The troll knows the rules, he or she doesn’t care about them. Publicly calling out a troll to remind them of the guidelines will only result in further attacks. Remember we're only talking about trolls here, not just a member who messed up once.
- "You’re a troll."
This is like handing out an Academy Award to a troll. Bestowing the label is exactly what the troll wants, and your community is just another notch on his belt.
- "I’m going to ban you."
Here’s where dealing with a troll is different from dealing with children. You generally want to tell a child what the consequence will be if she violates the rules. However, with a troll, you don’t want to reveal your arsenal. Don’t tell him/her that you have a way to see their IP address, or that you know about their other identities; that just gives him time to combat your tactics.
So what SHOULD you do?
It’s simple, once you’ve established that they are a troll, the only way to deal with them is to ban them immediately and without warning.

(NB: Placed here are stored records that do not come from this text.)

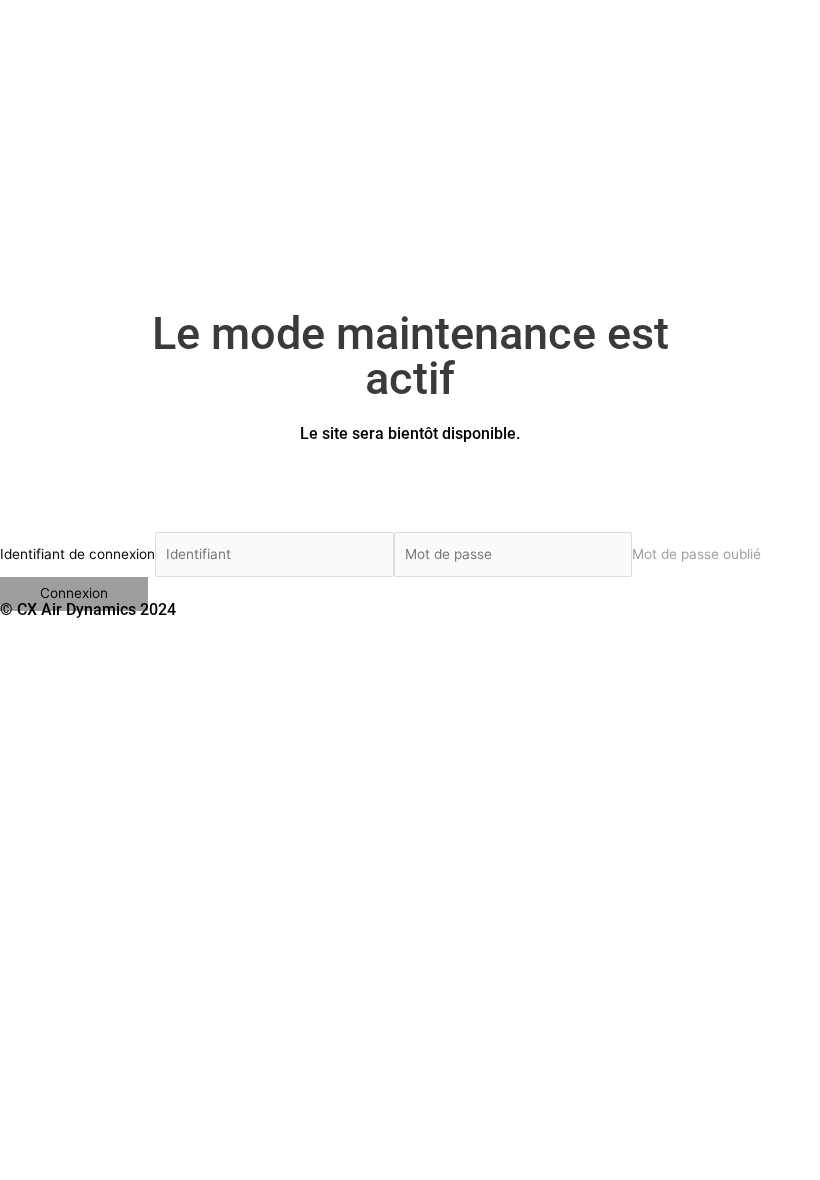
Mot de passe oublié (696, 554)
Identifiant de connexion (77, 554)
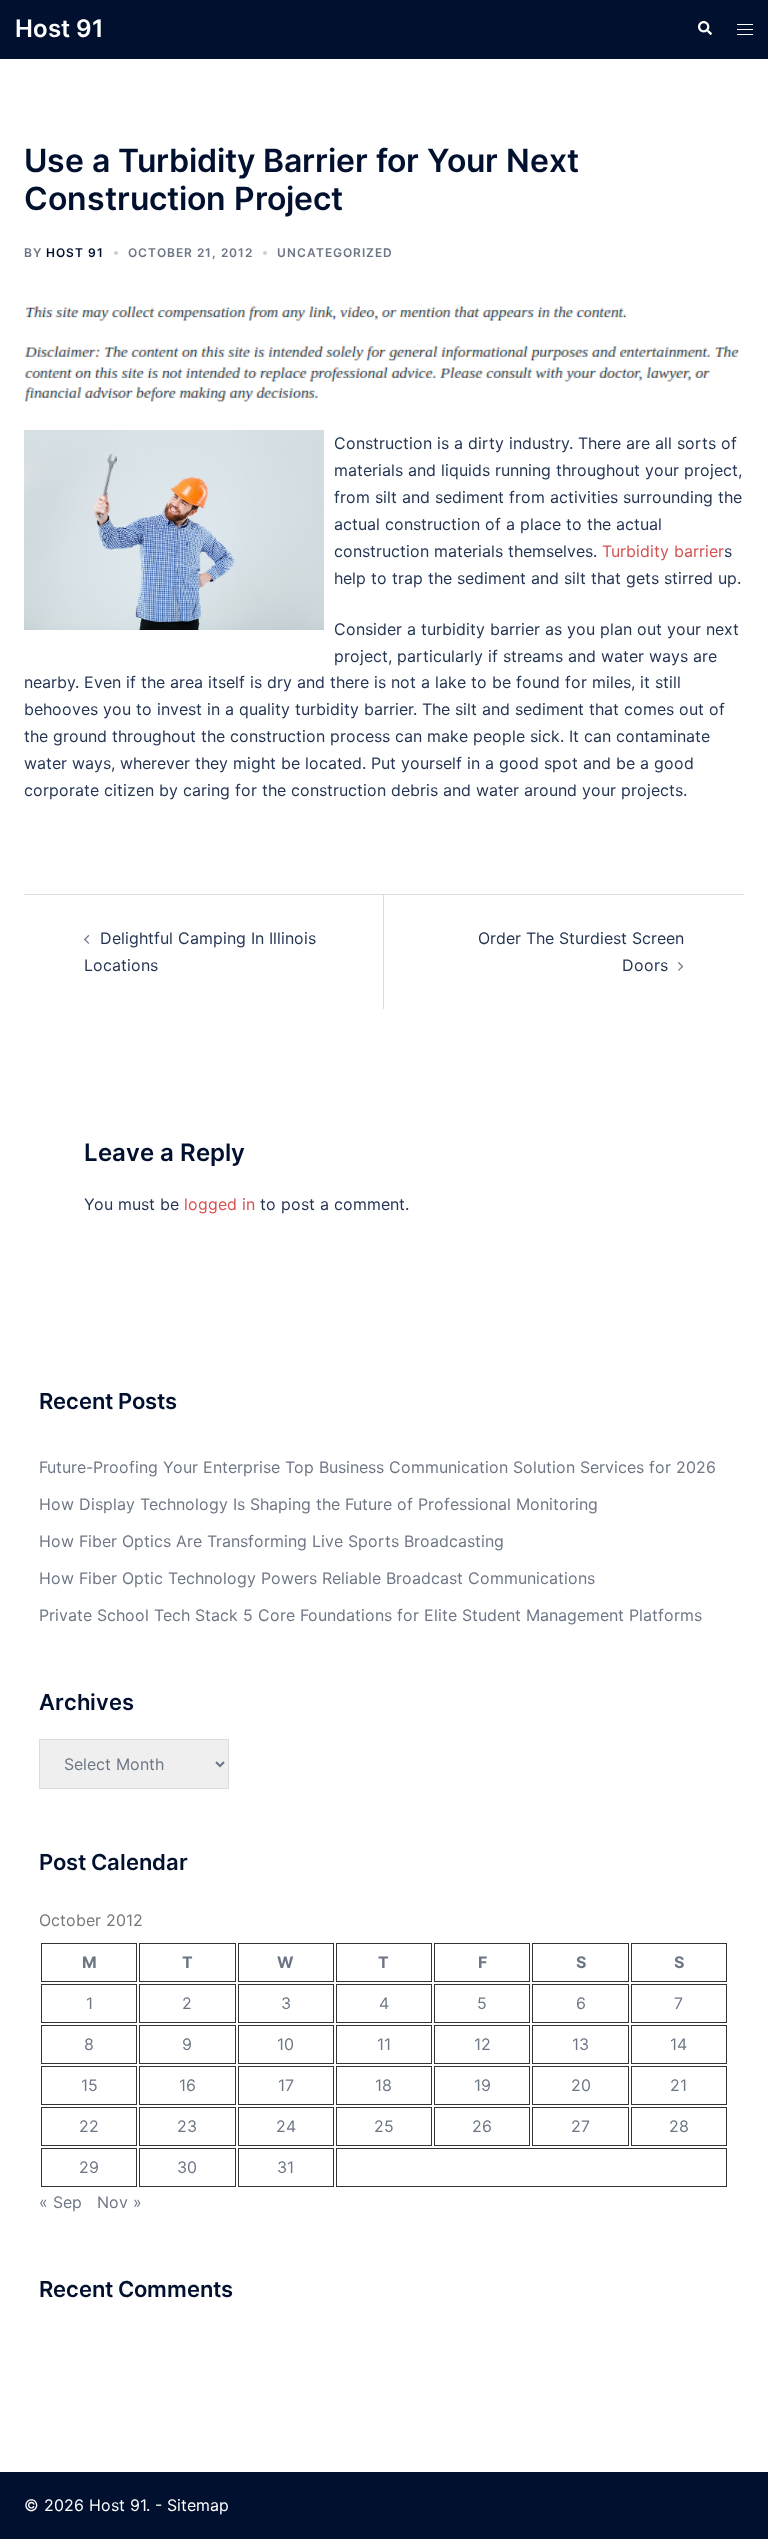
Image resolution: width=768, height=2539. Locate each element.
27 (580, 2126)
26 (482, 2126)
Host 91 (59, 28)
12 (482, 2044)
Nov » (119, 2202)
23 (187, 2126)
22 (89, 2126)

Don’t sink to the troll’s level. If you get upset, and start to deal with a troll in a troll-like manner, you’re giving them what they want, and setting a bad example for the rest of your community. Better to grab a pillow and scream into it for a while, then come back and deal rationally.

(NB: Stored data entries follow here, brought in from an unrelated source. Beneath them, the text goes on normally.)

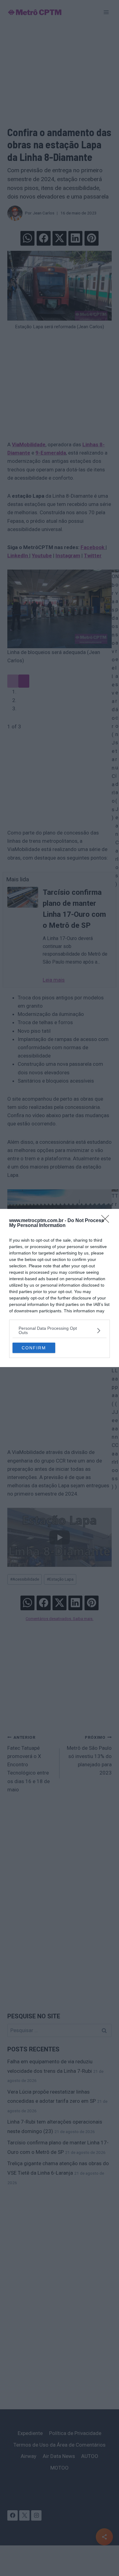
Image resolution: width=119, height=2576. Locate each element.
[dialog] (59, 1288)
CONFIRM (34, 1347)
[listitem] (59, 1330)
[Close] (107, 1221)
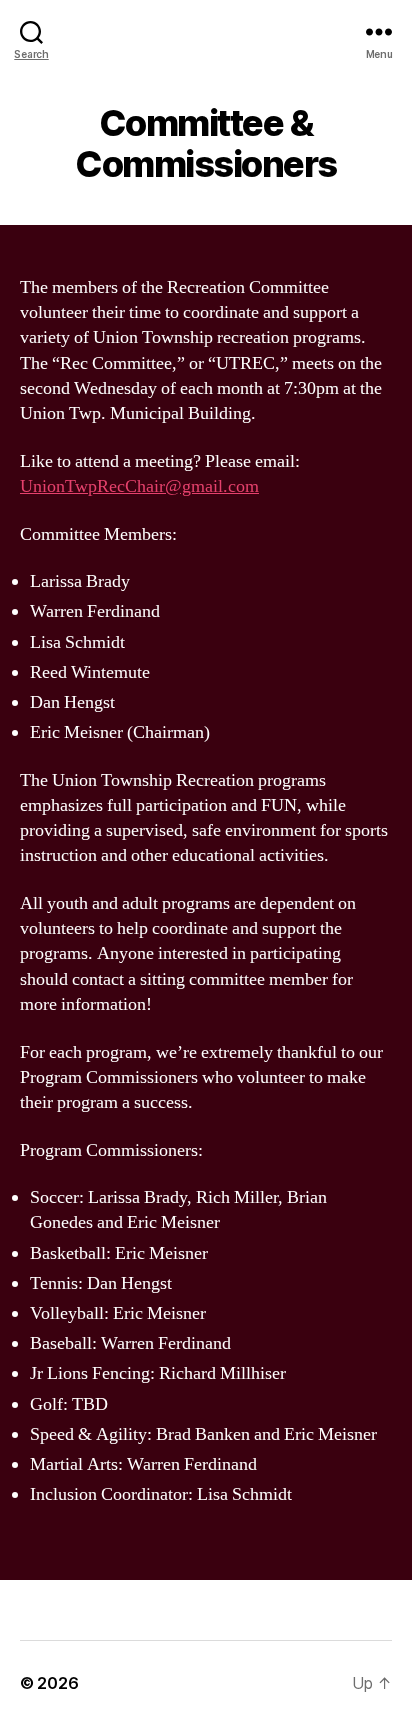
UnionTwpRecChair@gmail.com (139, 486)
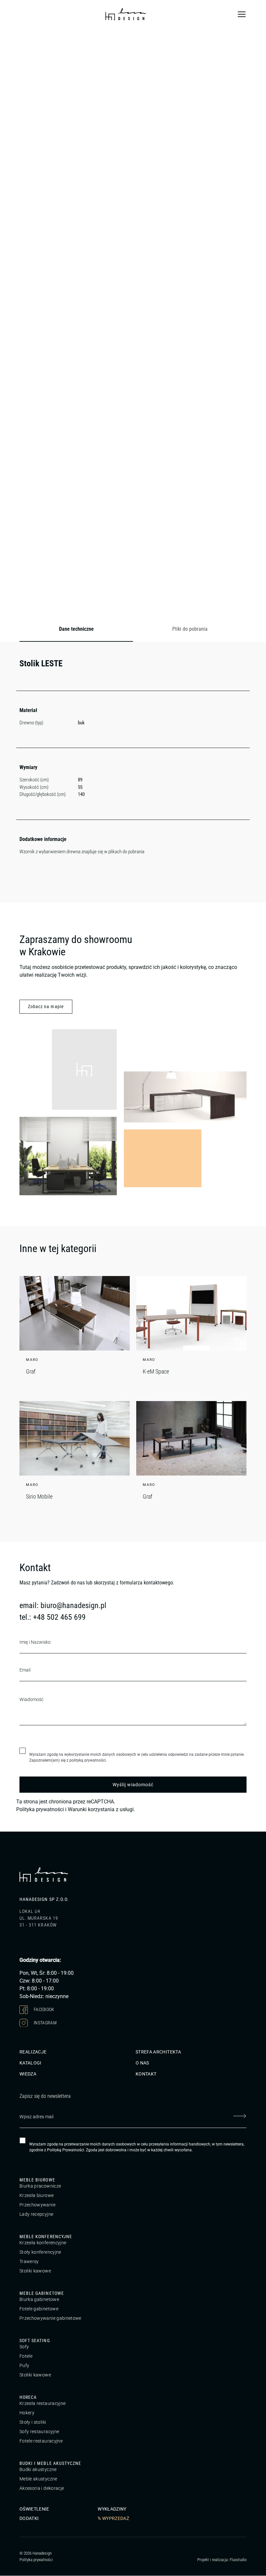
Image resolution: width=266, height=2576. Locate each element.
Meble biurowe (37, 2180)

In a community of any size, eventually you’re going to have an otherwise valuable member go “off the rails.” Everyone has a bad day once in a while.
You’ll be prepared for this scenario well if you are:
- Using empathy and common sense
The community behavior guidelines should be clear and visible, especially during new member onboarding. Clear expectations are key.
Here are some progressive discipline tips.
- When to issue a warning: first offense, new member, or minor infraction. Also if it appears unintentional.
Steer them gently toward the rules, and keep your eye on them for a bit. Make the first warning private if possible (of course, in some situations you don’t have a backchannel way of contacting the user).
General reminders can be effective if an entire thread or comment stream has gotten out of control among several users. Just a gentle “hey, guys...remember to be respectful...” can be very effective.
- When to edit or delete: you might choose to put a member’s content in a moderation queue for approval, either before it goes live or afterward.
Another moderation technique is to edit the post; if you have this admin power, use it sparingly. One example of when it might be necessary is if an otherwise good post/comment contains personal information that might be a security risk. In that case, you might just remove the personal information and put a comment as to why it was edited. This is very useful in a community that has younger members.
- When to ban: for third strikes, outrageous or flagrant guideline violations, spammers, or dangerous elements (i.e., threatening other members).
In certain cases, for example, someone who is a constant irritant but not actually evil, a temporary ban (like a timeout) can sometimes work to bring them in line with the community’s values.
Immediately following a permanent ban, it’s a good practice to keep an eye on new registrations to ensure that the person isn’t trying to return under a different identity (use your location, email, or IP tracking tools to enforce this effectively).
There’s no such thing as a perfect community, and being composed of human beings, the group is sometimes going to feel like a herd of cats.
With this lesson, you now have some ideas for dealing with different situations, and how to remain calm, cool, and collected.